Basada en la novela La vida y la pasión del gourmet Dodin Bouffant de Marcel Rouff, inspirada en la vida del gastrónomo Anthelme Brillat-Savarin y ambientada en la Francia de la década de 1880, esta cinta da inicio con una impresionante secuencia de apertura, en la que un hombre llamado Dodin Bouffant (un estupendo Benoît Magimel), una mujer llamada Eugénie (Juliette Binoche más estupenda aún), una joven asistente llamada Violette (Galatéa Bellugi) y Pauline, la pequeña sobrina de Violette (Bonnie Chagneau-Ravoire desplegando encanto), se embarcan en ese sagrado ritual conocido como cocinar, que bien podría equipararse a los besos y caricias previos al acto sexual.
En este plano secuencia (con algunos cortes invisibles) que dura alrededor de 35 minutos y en gran parte sin diálogo, vemos a los cuatro amantes de la cocina dedicándose apasionadamente a la meticulosa preparación de un suculento festín. Estamos ante una danza de colores, texturas y sonidos, coreografiada hermosamente. Casi que podemos sentir los olores y los sabores. Tran toma el concepto de “lujuria” y lo resignifica de pecado a sacramento.
Puede que Dodin sea el jefe de Eugénie, pero su relación no es vertical sino complementaria. Dodin ama a Eugénie y le ha propuesto de manera insistente por más de veinte años que se case con él, pero ella prefiere ser cocinera a esposa. Dodin se siente en el otoño de la vida mientras que Eugénie vive en un verano permanente. Dodin disfruta de la comida en compañía de sus amigos, mientras que Eugénie prefiere quedarse en la cocina y conversar con ellos a través de la comida, mientras que obtiene un placer adicional otorgado por la entrega, la dedicación y el servicio. Que Magimel y Binoche hayan estado casados en la vida real, aumenta el encanto de su relación plasmada en la pantalla.
Los símbolos utilizados por Tran son tan claros que casi no parecen símbolos. El durazno en almíbar que se transforma en el derriere de Binoche.

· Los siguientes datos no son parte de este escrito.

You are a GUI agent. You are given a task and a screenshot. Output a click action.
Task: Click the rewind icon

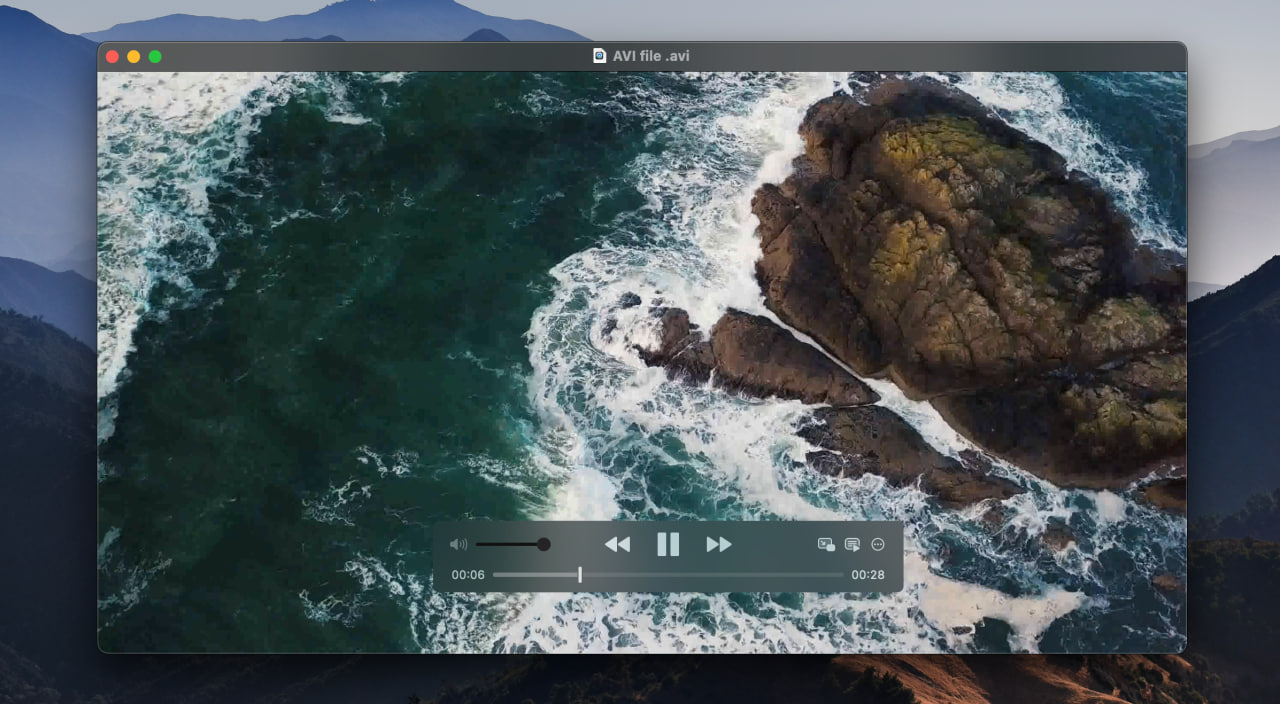coord(618,543)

El gato que maúlla extasiado cada que vez que un platillo se acerca al punto de cocción, los gemidos y suspiros de deleite de los amigos sibaritas de Dodin cuando se reúnen con él para departir en la mesa, las antenas que cargan la tierra con electricidad, la niña Pauline, con su talento y paladar excepcional que recibe como buena alumna la tradición y la enseñanza de unos maestros que son producto de una generación anterior. No hace falta ser un crítico de cine para entender que es ahí donde radica la verdadera magia del cine.
La fotografía de Jonathan Ricquebourg (La persona detrás de la obra maestra La muerte de Enrique XIV), no solo seduce al ojo con la presentación de esos platos exquisitos, sino que también se regodea en el proceso de cortar, batir, trinchar, freír y hornear. Además, su fotografía nos muestra los campos franceses como si se tratara de una serie de hermosas pinturas impresionistas, en un trabajo tan sublime y evocador como el del fallecido John Alcott en la preciosa Barry Lyndon de Kubrick. Los aplausos van también para el editor Marco Battistel (The Dancer Upstairs), que tiene las vísceras lo suficientemente afinadas para saber en qué momento cortar y en qué momento dejar que la cámara fluya libremente. Ni hablar de la preciosa dirección de arte, atenta hasta el más mínimo detalle y el trabajo sonoro que complementa la fotografía a la perfección, como si se tratara de una alegoría sobre la relación entre Dodin y Eugénie.
Muy pocas cintas exploran un amor que ha perdurado y profundizado durante décadas y muchas menos son las que celebran los pequeños placeres de una manera tan conmovedora y expresiva. No es solo comer sino caminar, conversar, recordar, ver, escuchar, sentir, tocar, respirar, amar…en últimas, vivir.